Print the rows from the line containing "How do I perform: Click the right" through the line containing "The image size is (859, 1214). point(654,88)", exactly as they appear, both of those lines included.
------------------------------
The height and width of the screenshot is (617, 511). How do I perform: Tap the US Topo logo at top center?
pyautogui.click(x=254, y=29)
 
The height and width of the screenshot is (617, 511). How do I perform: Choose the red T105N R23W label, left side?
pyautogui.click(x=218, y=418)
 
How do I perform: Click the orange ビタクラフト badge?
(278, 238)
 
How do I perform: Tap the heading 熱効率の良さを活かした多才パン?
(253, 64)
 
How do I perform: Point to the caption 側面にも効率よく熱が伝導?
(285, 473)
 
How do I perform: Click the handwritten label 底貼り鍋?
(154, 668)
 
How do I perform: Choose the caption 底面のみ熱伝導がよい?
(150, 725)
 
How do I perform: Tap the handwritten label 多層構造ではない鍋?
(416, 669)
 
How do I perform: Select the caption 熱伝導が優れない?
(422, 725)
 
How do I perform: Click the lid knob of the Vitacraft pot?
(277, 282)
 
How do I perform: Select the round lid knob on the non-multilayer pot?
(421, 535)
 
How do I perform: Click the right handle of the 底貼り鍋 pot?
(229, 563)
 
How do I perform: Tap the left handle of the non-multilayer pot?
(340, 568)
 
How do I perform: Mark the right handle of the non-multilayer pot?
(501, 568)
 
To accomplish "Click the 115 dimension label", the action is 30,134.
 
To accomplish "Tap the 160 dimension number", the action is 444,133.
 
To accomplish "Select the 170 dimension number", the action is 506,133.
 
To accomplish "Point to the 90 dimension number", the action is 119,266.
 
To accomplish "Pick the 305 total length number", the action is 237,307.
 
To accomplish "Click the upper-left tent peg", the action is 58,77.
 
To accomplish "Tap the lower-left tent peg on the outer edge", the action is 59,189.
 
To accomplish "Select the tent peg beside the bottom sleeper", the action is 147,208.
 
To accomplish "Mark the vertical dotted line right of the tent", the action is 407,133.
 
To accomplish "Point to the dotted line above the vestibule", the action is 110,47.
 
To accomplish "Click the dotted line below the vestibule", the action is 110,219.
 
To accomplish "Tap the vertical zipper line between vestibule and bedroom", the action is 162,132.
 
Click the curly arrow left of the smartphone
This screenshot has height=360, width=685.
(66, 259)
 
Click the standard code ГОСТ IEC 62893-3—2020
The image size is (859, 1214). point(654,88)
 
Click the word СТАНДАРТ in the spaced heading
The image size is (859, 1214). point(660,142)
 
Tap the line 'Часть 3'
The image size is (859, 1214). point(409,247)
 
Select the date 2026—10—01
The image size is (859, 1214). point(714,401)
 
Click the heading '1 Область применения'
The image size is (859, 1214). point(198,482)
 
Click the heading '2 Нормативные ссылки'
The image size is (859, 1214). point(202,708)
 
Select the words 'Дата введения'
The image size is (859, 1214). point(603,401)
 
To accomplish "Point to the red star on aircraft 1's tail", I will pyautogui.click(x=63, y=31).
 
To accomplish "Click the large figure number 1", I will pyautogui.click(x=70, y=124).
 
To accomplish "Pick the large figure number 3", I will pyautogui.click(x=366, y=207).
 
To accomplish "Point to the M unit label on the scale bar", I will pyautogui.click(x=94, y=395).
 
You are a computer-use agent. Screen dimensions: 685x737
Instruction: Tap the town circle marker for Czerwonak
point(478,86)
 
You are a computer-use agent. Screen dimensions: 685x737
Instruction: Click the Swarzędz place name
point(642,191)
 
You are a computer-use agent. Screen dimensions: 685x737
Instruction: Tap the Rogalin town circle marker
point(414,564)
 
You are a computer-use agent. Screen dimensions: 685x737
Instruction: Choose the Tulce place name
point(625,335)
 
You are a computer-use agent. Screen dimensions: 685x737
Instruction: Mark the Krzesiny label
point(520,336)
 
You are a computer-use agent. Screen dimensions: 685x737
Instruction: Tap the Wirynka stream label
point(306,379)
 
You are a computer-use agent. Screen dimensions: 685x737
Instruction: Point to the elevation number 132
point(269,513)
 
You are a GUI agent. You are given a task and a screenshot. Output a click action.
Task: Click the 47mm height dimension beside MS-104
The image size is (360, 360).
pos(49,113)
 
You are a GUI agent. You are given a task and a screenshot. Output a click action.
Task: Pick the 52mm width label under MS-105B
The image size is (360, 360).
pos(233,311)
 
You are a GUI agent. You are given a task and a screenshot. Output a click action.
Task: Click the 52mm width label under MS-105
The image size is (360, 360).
------------------------------
> Output of the task
How do I perform: Click the right handle of the 底貼り鍋 pot?
(229, 563)
 
How do I perform: Tap the left handle of the non-multilayer pot?
(340, 568)
 
How do I perform: Mark the right handle of the non-multilayer pot?
(501, 568)
 
To accomplish "Click the 115 dimension label", the action is 30,134.
 
To accomplish "Tap the 160 dimension number", the action is 444,133.
 
To accomplish "Select the 170 dimension number", the action is 506,133.
 
To accomplish "Point to the 90 dimension number", the action is 119,266.
 
To accomplish "Pick the 305 total length number", the action is 237,307.
 
To accomplish "Click the upper-left tent peg", the action is 58,77.
 
To accomplish "Tap the lower-left tent peg on the outer edge", the action is 59,189.
 
To accomplish "Select the tent peg beside the bottom sleeper", the action is 147,208.
 
To accomplish "Mark the vertical dotted line right of the tent", the action is 407,133.
 
To accomplish "Point to the dotted line above the vestibule", the action is 110,47.
 
To accomplish "Click the dotted line below the vestibule", the action is 110,219.
 
To accomplish "Tap the vertical zipper line between vestibule and bedroom", the action is 162,132.
 
Click the curly arrow left of the smartphone
This screenshot has height=360, width=685.
(66, 259)
 
Click the standard code ГОСТ IEC 62893-3—2020
The image size is (859, 1214). point(654,88)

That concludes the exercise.